*WHAT YOU WILL DO*: Wherever a line in the records contains the word "pixels", return that line.

### RECORD EXCERPTS

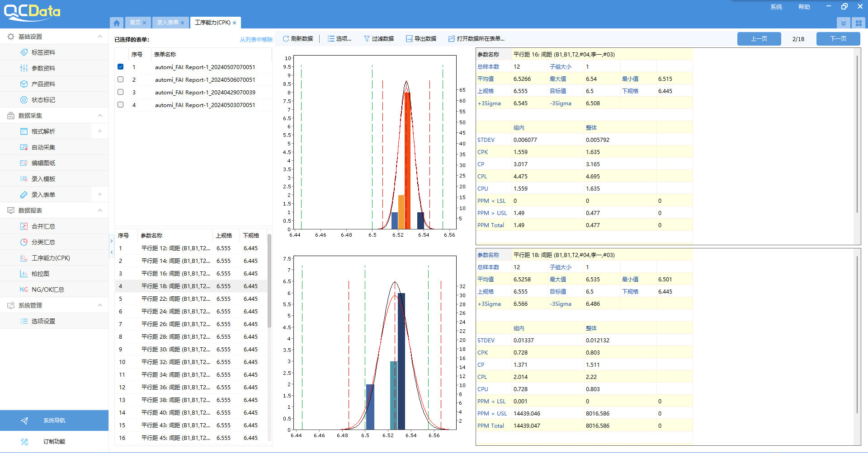Open the 柏拉图 Pareto chart report

coord(40,274)
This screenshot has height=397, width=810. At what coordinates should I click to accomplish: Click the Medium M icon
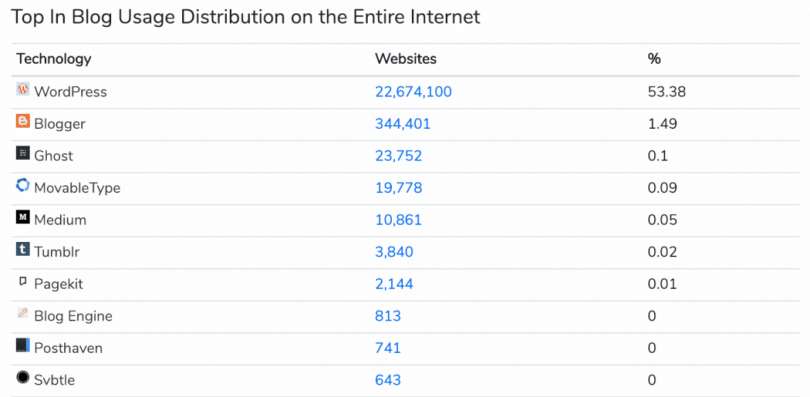[23, 217]
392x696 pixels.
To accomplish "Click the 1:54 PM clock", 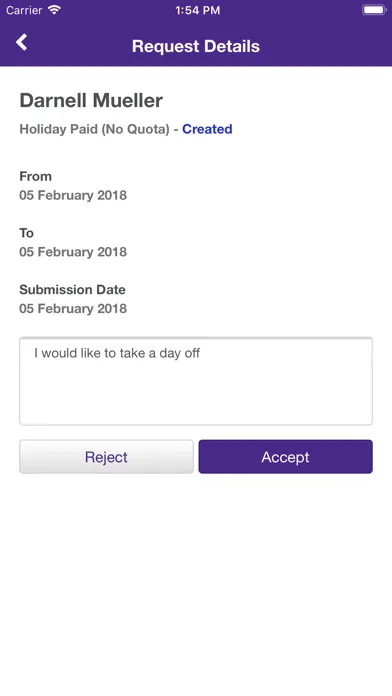I will pyautogui.click(x=198, y=10).
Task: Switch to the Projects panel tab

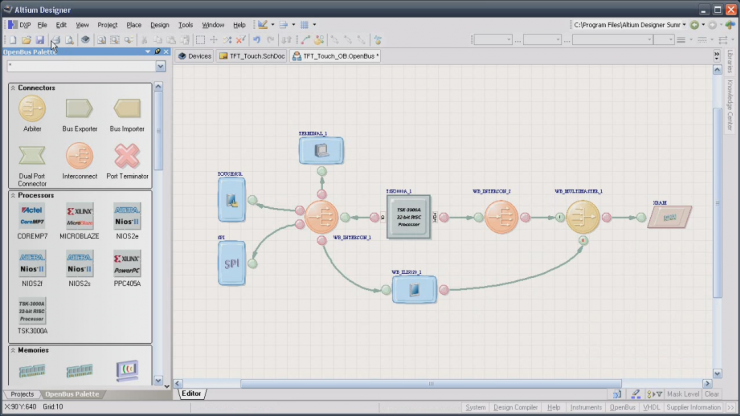Action: 22,394
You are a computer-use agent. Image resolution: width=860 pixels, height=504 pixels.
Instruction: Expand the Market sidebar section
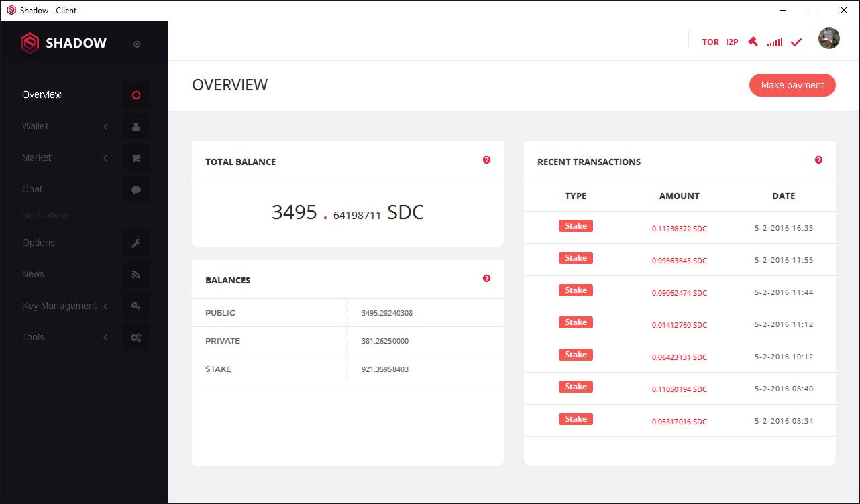point(105,158)
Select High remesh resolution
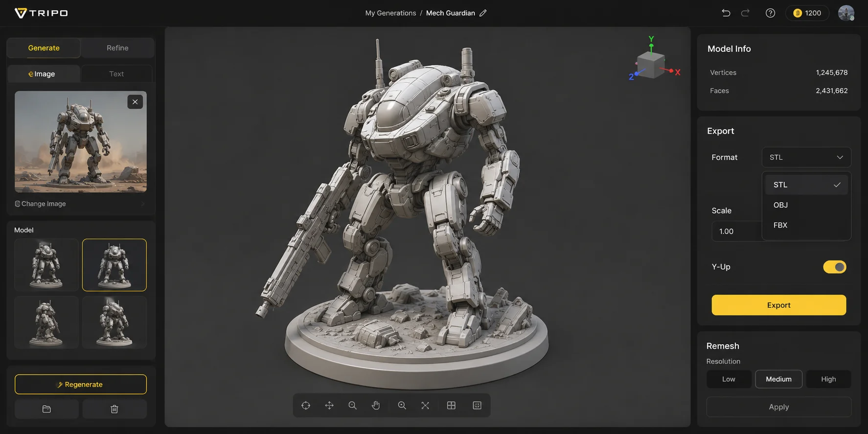Screen dimensions: 868x434 point(828,379)
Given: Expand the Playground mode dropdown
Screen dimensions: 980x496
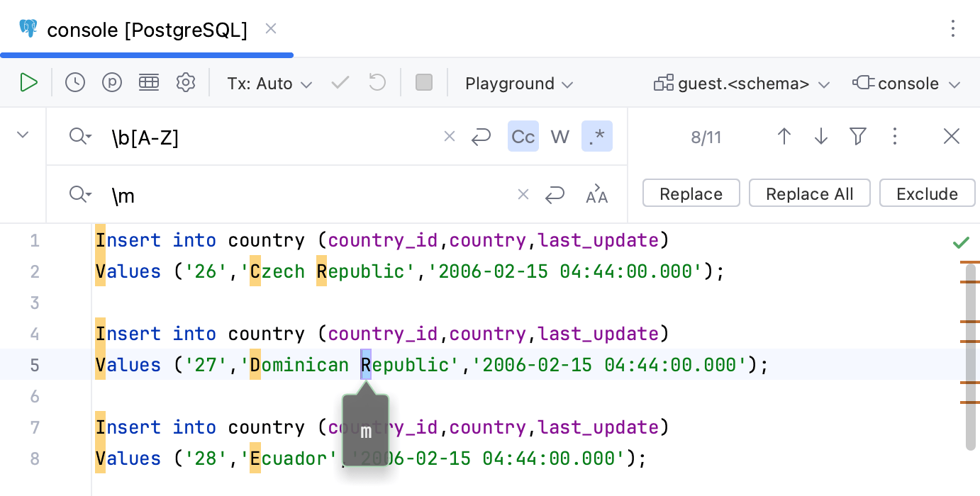Looking at the screenshot, I should (519, 84).
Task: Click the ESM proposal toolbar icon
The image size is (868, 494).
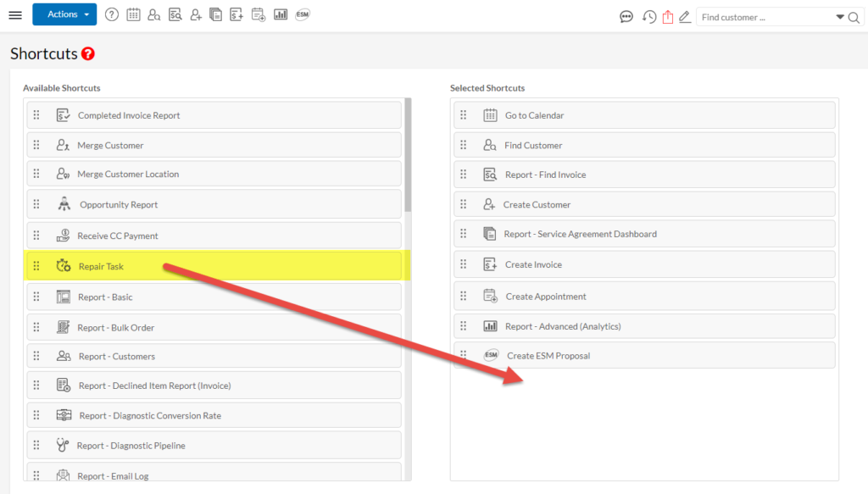Action: point(302,14)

######

*EXERCISE SOLUTION*:
392x696 pixels.
You are a computer-use agent. Image resolution: width=860 pixels, height=504 pixels.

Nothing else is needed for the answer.